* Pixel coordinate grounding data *
****************************************

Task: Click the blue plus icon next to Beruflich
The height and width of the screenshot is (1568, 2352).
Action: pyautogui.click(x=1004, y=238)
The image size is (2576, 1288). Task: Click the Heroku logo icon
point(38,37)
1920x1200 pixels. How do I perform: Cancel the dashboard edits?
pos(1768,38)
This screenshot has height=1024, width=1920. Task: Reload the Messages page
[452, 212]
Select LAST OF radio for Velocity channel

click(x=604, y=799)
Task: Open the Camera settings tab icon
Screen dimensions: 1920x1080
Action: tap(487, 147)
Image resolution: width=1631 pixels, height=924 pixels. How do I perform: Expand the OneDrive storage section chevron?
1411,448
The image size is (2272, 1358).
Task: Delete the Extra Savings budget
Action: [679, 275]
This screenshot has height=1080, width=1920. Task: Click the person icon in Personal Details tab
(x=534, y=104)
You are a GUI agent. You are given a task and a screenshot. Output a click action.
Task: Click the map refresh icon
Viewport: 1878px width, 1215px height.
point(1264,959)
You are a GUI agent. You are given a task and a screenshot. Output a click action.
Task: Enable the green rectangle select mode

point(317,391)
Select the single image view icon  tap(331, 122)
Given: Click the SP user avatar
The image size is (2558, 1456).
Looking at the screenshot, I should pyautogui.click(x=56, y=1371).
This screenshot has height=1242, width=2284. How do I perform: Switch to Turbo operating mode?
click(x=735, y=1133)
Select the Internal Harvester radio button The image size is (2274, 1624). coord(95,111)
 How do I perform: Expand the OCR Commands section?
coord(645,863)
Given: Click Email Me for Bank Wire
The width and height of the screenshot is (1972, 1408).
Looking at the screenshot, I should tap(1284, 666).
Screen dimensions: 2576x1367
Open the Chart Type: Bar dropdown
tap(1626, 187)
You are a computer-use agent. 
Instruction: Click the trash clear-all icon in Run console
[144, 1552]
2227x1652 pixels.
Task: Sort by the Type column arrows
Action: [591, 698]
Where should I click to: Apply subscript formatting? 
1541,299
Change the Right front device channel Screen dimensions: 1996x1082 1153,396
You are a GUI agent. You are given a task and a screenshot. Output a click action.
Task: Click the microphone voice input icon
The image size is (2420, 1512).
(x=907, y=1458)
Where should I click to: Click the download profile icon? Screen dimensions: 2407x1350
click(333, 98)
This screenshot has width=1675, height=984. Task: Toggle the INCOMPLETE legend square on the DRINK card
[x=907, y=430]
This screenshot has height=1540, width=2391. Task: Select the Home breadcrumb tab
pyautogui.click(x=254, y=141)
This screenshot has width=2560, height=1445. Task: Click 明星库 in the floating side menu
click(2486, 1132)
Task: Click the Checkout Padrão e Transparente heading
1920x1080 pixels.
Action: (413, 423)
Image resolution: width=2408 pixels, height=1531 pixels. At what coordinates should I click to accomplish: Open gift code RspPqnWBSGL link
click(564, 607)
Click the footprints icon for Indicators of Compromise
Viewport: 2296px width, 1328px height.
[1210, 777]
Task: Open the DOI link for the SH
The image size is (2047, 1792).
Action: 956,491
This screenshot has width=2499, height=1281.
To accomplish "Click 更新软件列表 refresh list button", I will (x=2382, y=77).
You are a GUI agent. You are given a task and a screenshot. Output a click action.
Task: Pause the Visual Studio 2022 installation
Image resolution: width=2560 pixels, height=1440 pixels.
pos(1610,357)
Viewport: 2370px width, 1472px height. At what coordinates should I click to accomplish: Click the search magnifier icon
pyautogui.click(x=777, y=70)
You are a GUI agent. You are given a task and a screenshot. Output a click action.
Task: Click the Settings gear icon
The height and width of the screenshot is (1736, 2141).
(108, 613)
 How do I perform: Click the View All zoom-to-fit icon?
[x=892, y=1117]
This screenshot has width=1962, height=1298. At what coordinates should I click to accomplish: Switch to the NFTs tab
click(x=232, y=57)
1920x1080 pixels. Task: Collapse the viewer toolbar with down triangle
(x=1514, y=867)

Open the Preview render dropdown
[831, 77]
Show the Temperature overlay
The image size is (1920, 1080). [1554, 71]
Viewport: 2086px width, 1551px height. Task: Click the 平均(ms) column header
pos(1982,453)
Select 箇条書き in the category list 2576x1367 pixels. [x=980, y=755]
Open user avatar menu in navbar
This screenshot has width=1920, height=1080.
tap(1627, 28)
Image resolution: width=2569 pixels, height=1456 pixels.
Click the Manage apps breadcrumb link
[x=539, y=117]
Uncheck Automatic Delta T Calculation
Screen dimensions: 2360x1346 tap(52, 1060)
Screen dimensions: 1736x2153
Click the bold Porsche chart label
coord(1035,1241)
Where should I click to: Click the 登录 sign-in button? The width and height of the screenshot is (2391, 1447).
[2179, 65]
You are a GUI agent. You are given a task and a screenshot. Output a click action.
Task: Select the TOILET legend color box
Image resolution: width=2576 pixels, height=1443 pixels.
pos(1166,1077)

****************************************

* Task requirements *
Return the records in full, exactly as they read.

* Result for this exercise *
Task: Click the blue plus icon next to Beruflich
The height and width of the screenshot is (1568, 2352).
Action: pyautogui.click(x=1004, y=238)
The image size is (2576, 1288). Task: Click the Heroku logo icon
point(38,37)
1920x1200 pixels. How do I perform: Cancel the dashboard edits?
pos(1768,38)
This screenshot has height=1024, width=1920. Task: Reload the Messages page
[452, 212]
Select LAST OF radio for Velocity channel

click(x=604, y=799)
Task: Open the Camera settings tab icon
Screen dimensions: 1920x1080
Action: tap(487, 147)
Image resolution: width=1631 pixels, height=924 pixels. How do I perform: Expand the OneDrive storage section chevron?
1411,448
The image size is (2272, 1358).
Task: Delete the Extra Savings budget
Action: [679, 275]
This screenshot has height=1080, width=1920. Task: Click the person icon in Personal Details tab
(x=534, y=104)
You are a GUI agent. You are given a task and a screenshot. Output a click action.
Task: Click the map refresh icon
Viewport: 1878px width, 1215px height.
point(1264,959)
You are a GUI agent. You are given a task and a screenshot. Output a click action.
Task: Enable the green rectangle select mode

point(317,391)
Select the single image view icon  tap(331, 122)
Given: Click the SP user avatar
The image size is (2558, 1456).
Looking at the screenshot, I should pyautogui.click(x=56, y=1371).
This screenshot has height=1242, width=2284. How do I perform: Switch to Turbo operating mode?
click(x=735, y=1133)
Select the Internal Harvester radio button The image size is (2274, 1624). coord(95,111)
 How do I perform: Expand the OCR Commands section?
coord(645,863)
Given: Click Email Me for Bank Wire
The width and height of the screenshot is (1972, 1408).
Looking at the screenshot, I should tap(1284, 666).
Screen dimensions: 2576x1367
Open the Chart Type: Bar dropdown
tap(1626, 187)
You are a computer-use agent. 
Instruction: Click the trash clear-all icon in Run console
[144, 1552]
2227x1652 pixels.
Task: Sort by the Type column arrows
Action: [591, 698]
Where should I click to: Apply subscript formatting? 
1541,299
Change the Right front device channel Screen dimensions: 1996x1082 1153,396
You are a GUI agent. You are given a task and a screenshot. Output a click action.
Task: Click the microphone voice input icon
The image size is (2420, 1512).
(x=907, y=1458)
Where should I click to: Click the download profile icon? Screen dimensions: 2407x1350
click(333, 98)
This screenshot has width=1675, height=984. Task: Toggle the INCOMPLETE legend square on the DRINK card
[x=907, y=430]
This screenshot has height=1540, width=2391. Task: Select the Home breadcrumb tab
pyautogui.click(x=254, y=141)
This screenshot has width=2560, height=1445. Task: Click 明星库 in the floating side menu
click(2486, 1132)
Task: Click the Checkout Padrão e Transparente heading
1920x1080 pixels.
Action: (413, 423)
Image resolution: width=2408 pixels, height=1531 pixels. At what coordinates should I click to accomplish: Open gift code RspPqnWBSGL link
click(564, 607)
Click the footprints icon for Indicators of Compromise
Viewport: 2296px width, 1328px height.
[1210, 777]
Task: Open the DOI link for the SH
The image size is (2047, 1792).
Action: 956,491
This screenshot has width=2499, height=1281.
To accomplish "Click 更新软件列表 refresh list button", I will (x=2382, y=77).
You are a GUI agent. You are given a task and a screenshot. Output a click action.
Task: Pause the Visual Studio 2022 installation
Image resolution: width=2560 pixels, height=1440 pixels.
pos(1610,357)
Viewport: 2370px width, 1472px height. At what coordinates should I click to accomplish: Click the search magnifier icon
pyautogui.click(x=777, y=70)
You are a GUI agent. You are given a task and a screenshot. Output a click action.
Task: Click the Settings gear icon
The height and width of the screenshot is (1736, 2141).
(108, 613)
 How do I perform: Click the View All zoom-to-fit icon?
[x=892, y=1117]
This screenshot has width=1962, height=1298. At what coordinates should I click to accomplish: Switch to the NFTs tab
click(x=232, y=57)
1920x1080 pixels. Task: Collapse the viewer toolbar with down triangle
(x=1514, y=867)

Open the Preview render dropdown
[831, 77]
Show the Temperature overlay
The image size is (1920, 1080). [1554, 71]
Viewport: 2086px width, 1551px height. Task: Click the 平均(ms) column header
pos(1982,453)
Select 箇条書き in the category list 2576x1367 pixels. [x=980, y=755]
Open user avatar menu in navbar
This screenshot has width=1920, height=1080.
tap(1627, 28)
Image resolution: width=2569 pixels, height=1456 pixels.
Click the Manage apps breadcrumb link
[x=539, y=117]
Uncheck Automatic Delta T Calculation
Screen dimensions: 2360x1346 tap(52, 1060)
Screen dimensions: 1736x2153
Click the bold Porsche chart label
coord(1035,1241)
Where should I click to: Click the 登录 sign-in button? The width and height of the screenshot is (2391, 1447).
[2179, 65]
You are a GUI agent. You are given a task and a screenshot. Output a click action.
Task: Select the TOILET legend color box
Image resolution: width=2576 pixels, height=1443 pixels.
pos(1166,1077)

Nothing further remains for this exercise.